Import and open large, complex files to be made easier to work with!

Hi!
Im working with a heavy, multiple geometry file to become easier on the computer to work with; – anyone has ideas for this?
Should geometries be linked somehow

Hej Daniel -

This depends a bit on the specifics of the model and your task involved.
If you have a lot of geometry that is only serving as a reference, you could have that in a separate file and insert that linked and referenced. That would allow you to keep the size of the file that you are actually working with down and would possibly help when saving and opening the file.

If you keep reference objects in the same file in which you are working, you could extract the render meshes of those objects and either delete or hide the originals. If those objects all have the same visual appearance (color or materials), you can then also join those mesh objects into a single object, potentially greatly reducing the overhead of dealing with lots of objects.

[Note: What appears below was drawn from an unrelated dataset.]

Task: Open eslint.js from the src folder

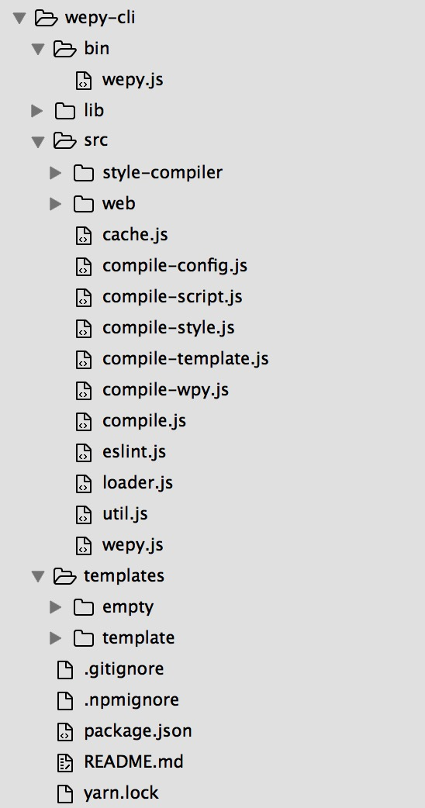Action: point(134,452)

If you need to work on all objects in the scene, you’ll have to organize the layers and only have those layers on that you need for your task at any given time.

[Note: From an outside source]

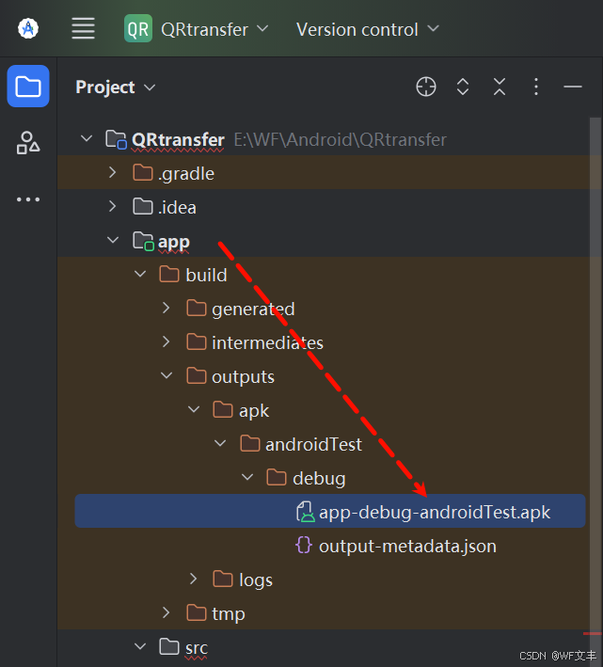
Task: Open the Project tool window folder icon
Action: (x=28, y=87)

Working with a coarser display mesh on NURBS geometry (either on the document level or by object) can also help making it easier to navigate a busy scene.
-wim

Thanks, Wim! :pray:
Im working with a model where imported *stp- and polydata needs to be ‘visible’ but at times also work as a reference where i can snap points and curves to. Could this then be inserted and referenced only?

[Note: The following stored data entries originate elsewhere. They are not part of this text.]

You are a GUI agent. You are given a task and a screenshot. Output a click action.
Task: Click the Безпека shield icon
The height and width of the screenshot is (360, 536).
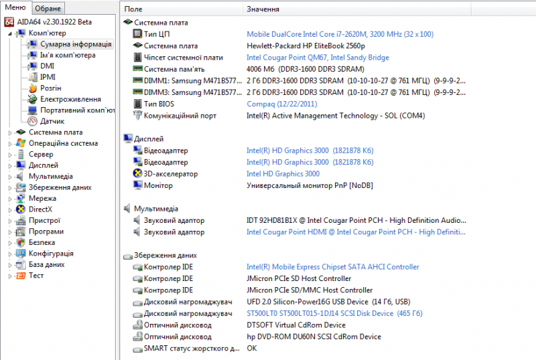[x=21, y=242]
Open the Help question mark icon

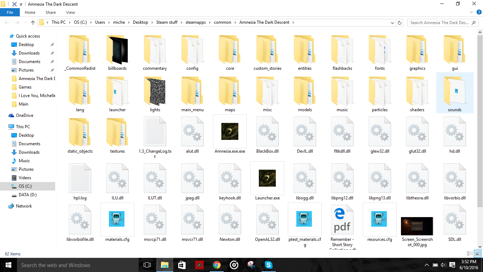[479, 12]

By “render meshes”; do you then mean to convert them to *fbx-data or similar?
In case, ive done so, trying to keep it low-poly but didnt give significant difference i believe.

Hi Daniel -

No. In any shaded display modes, NURBS objects are represented by their “render meshes”. These are generated on the fly and are what you see on screen. Using ExtractRenderMesh lets you extract these as separate objects, and, depending on the settings and number of these, can be quite a bit lighter than the objects they were derived from.

In that case, only using the render meshes won’t work.

That will typically come in as blocks and those don’t necessarily always make sense. It might be better to explode those blocks and move objects into different layers that can be turned on and off as required. Pascal wrote a useful script to automate the exploding and moving to layers part of this:

Hiding anything you don’t need typically is the best way to make files easier to work with.

Again depending on the situation, you could insert a complex file (that is a separate 3dm file), create a dummy block in your working file, and use ReplaceBlock to switch between the dummy and the complex versions.
-wim

Thanks again, Wim!
I think i get the main outline idea of it all now. I think i will simply make two ‘link’ files where one will be a ref and the other simply ExtrctRmesh for visual purpose. Hope it works :slight_smile: Thanks again!